Commentary on Political Economy

Thursday 21 December 2023

Time is of the essence in defending Ukraine

Gwendolyn Sasse The writer is director of the Centre for East European and International Studies (ZOiS), Berlin, and author of ‘Russia’s War against Ukraine’ · Dec 21, 2023

Time keeps ticking relentlessly. The challenge of crisis management and policymaking more generally is to get ahead of it rather than watching days, months or years go by. From the annexation of Crimea in 2014, Russia’s war against Ukraine has been characterised by diverging time horizons and the expectations that go with them. To date, connecting the different time zones of this war has proved impossible, but the urgent necessity of doing so has increased steadily. Time zones that drift apart create room for manoeuvre — in this case, for Russia and for those in western countries who want to polarise and undermine democratic values along the way.

Ukraine now has to get through its second winter since the full-scale invasion. The US presidential elections loom large over western support for Kyiv. The Israel-Hamas war reduces the already diminishing public attention span for Russia’s war in Ukraine. Next June’s European parliament elections may make the EU appear more fragile than ever. In the meantime, Russia has adjusted economically and politically to sustain a much longer war than initially intended.

What are some of the time zones of this war? Before 2022, the west underestimated the time it had left to manage security risks emanating from Russia. The full-scale invasion of Ukraine felt like a surprise despite the preceding stages. Conversely, the Kremlin believed its own rhetoric and underestimated Ukraine: the plan to quickly take Kyiv and replace the Ukrainian government failed, turning the conflict into an uncertain and much longer war.
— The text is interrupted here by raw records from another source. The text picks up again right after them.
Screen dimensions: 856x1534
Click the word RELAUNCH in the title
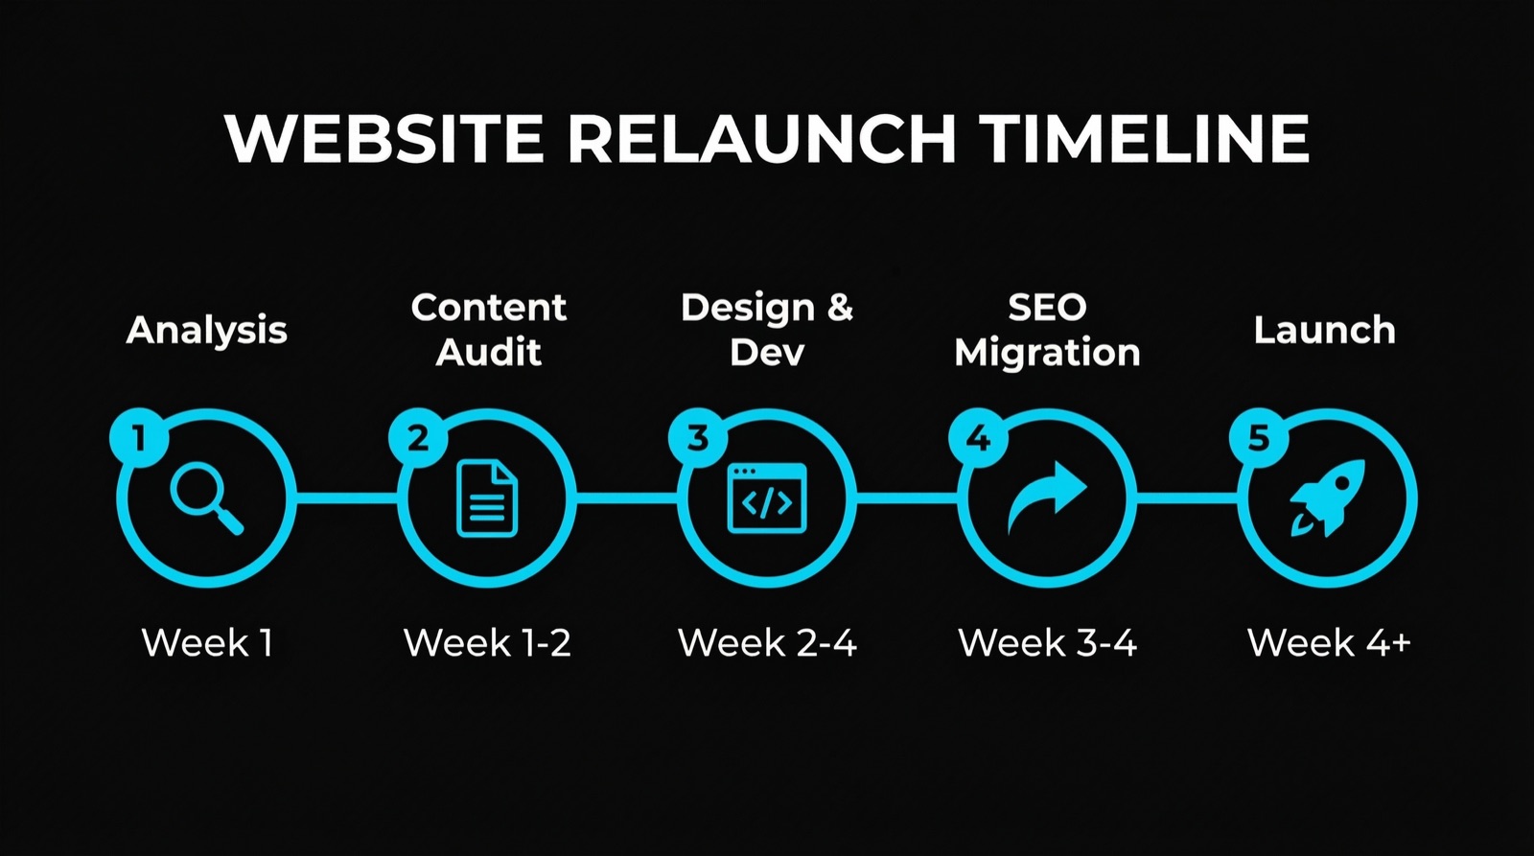click(761, 138)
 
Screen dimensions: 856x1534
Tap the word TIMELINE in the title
click(1144, 138)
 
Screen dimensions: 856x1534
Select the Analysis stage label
click(206, 330)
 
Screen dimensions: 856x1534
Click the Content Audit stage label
click(488, 329)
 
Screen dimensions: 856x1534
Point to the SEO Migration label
click(1047, 329)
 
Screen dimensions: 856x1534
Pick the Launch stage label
click(1324, 330)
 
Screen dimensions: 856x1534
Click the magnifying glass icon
click(205, 497)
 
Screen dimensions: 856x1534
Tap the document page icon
click(487, 498)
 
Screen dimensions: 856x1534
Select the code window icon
click(767, 498)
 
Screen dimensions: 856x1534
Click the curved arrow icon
click(1047, 497)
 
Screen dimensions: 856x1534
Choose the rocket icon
click(1327, 497)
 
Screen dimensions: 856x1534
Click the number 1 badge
click(139, 438)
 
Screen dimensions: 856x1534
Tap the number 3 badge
click(698, 438)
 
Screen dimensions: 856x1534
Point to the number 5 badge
click(1258, 438)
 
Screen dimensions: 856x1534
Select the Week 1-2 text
click(487, 642)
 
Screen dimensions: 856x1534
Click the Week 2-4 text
click(767, 642)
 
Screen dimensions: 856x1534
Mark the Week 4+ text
click(1328, 642)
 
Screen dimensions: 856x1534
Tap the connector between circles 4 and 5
click(1187, 497)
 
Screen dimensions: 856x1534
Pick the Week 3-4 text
click(1047, 642)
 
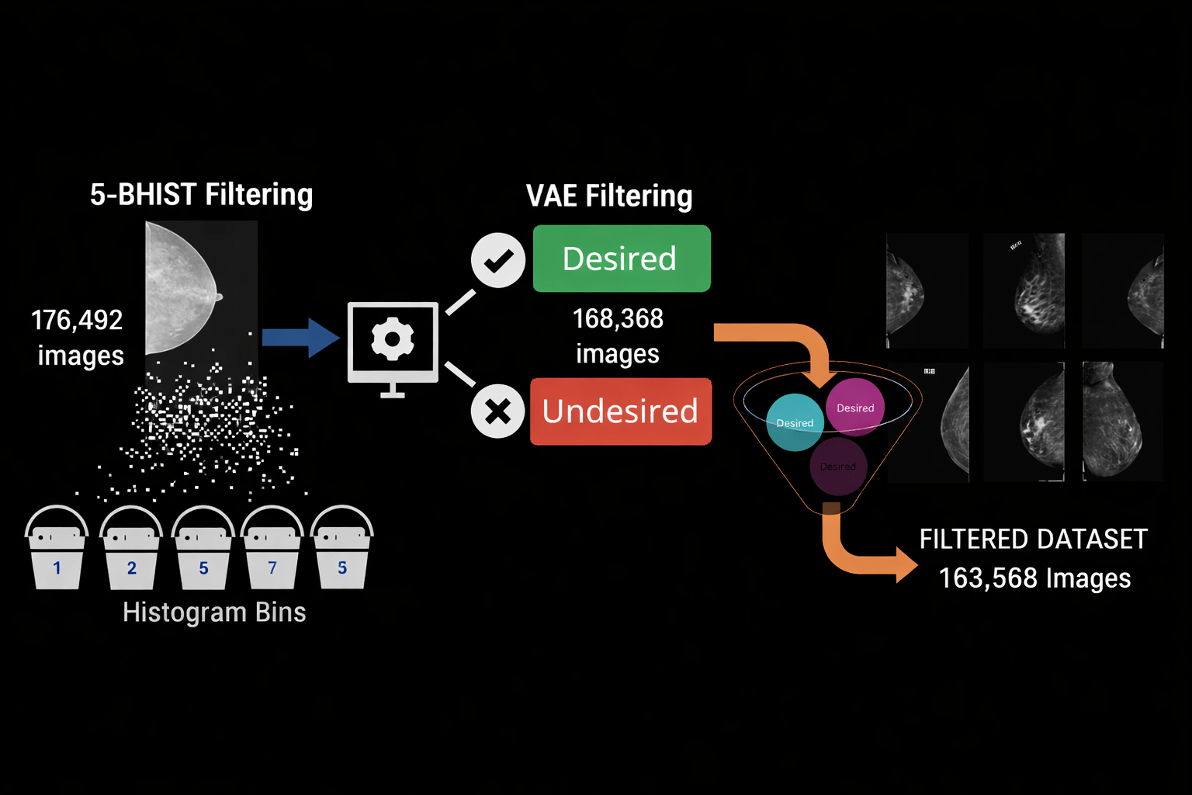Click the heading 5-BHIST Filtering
[x=201, y=195]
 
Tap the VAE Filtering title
[x=609, y=196]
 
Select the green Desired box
[x=621, y=259]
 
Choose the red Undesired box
[x=621, y=411]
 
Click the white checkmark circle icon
[x=498, y=260]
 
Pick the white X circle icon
[x=498, y=411]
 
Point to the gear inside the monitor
[x=393, y=339]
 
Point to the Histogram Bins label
[x=214, y=613]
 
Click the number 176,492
[x=77, y=320]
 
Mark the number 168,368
[x=618, y=318]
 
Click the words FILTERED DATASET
[x=1033, y=539]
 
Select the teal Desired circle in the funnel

By definition, for Ukrainians, assistance always comes too late. Uncertainty about western countries’ longterm commitment adds to the pressure on Ukrainian politics and society. Many Nato and EU states have made significant aid pledges, but much of it has yet to be disbursed. Making a promise for the future is one thing, delivering on promises in the present is something else.

The language framing the war is also marked by references to time. German chancellor Olaf Scholz coined the term Zeitenwende (change of an era) to describe the onset of new strategic thinking in Germany and beyond. (And certainly by historical standards, the speed at which Germany rethought essential pillars of its post1945 strategy is noteworthy).

Ukraine’s president Volodymyr Zelenskyy and his government have kept up the pressure on western capitals by focusing not on past or ongoing assistance, but on concrete requests for future weapons deliveries. Vladimir Putin himself thinks in centuries of continuity of Russian imperial rule.

The mantra of “supporting Ukraine for as long as it takes”, a common but vague temporal reference point in the German political debate, which echoes in other western policymakers’ speeches, increasingly resembles self-reassurance rather than a futureorientated strategy. Moreover, frequent references to “Ukraine’s victory” have turned this phrase into a means for politicians to position themselves rather than act. In times of war, a word or phrase carries particular weight. But even a principled position is not sufficient in itself and has to be measured against current and future action.

These days there is more openly voiced concern about a potential “Russian victory”, as time increasingly seems to be on Moscow’s side. Outlining a future scenario can underpin joint efforts to prevent it, but it risks turning into a self-fulfilling prophecy. It spreads a sense of uncertainty and creates space for those considering or calling for peace negotiations. Such proposals ignore the fact that the Kremlin shows no interest in peace. They distract from the daily reality of war at the front and in Russian-occupied territories.

Western and in particular European governments have a decisive role to play at this juncture. Europe needs a strategy that takes seriously the possibility of Donald Trump’s return to the White House. This must include a decision on using the remaining window of time to step up military assistance to Ukraine and military production in Europe. The EU, meanwhile, must push ahead with Ukraine’s membership negotiations.

Thinking about Russia’s war against Ukraine in temporal logic underlines that time is of the essence. The time zones of Ukraine and its western allies need to be reconnected before entirely new ones open up in 2024.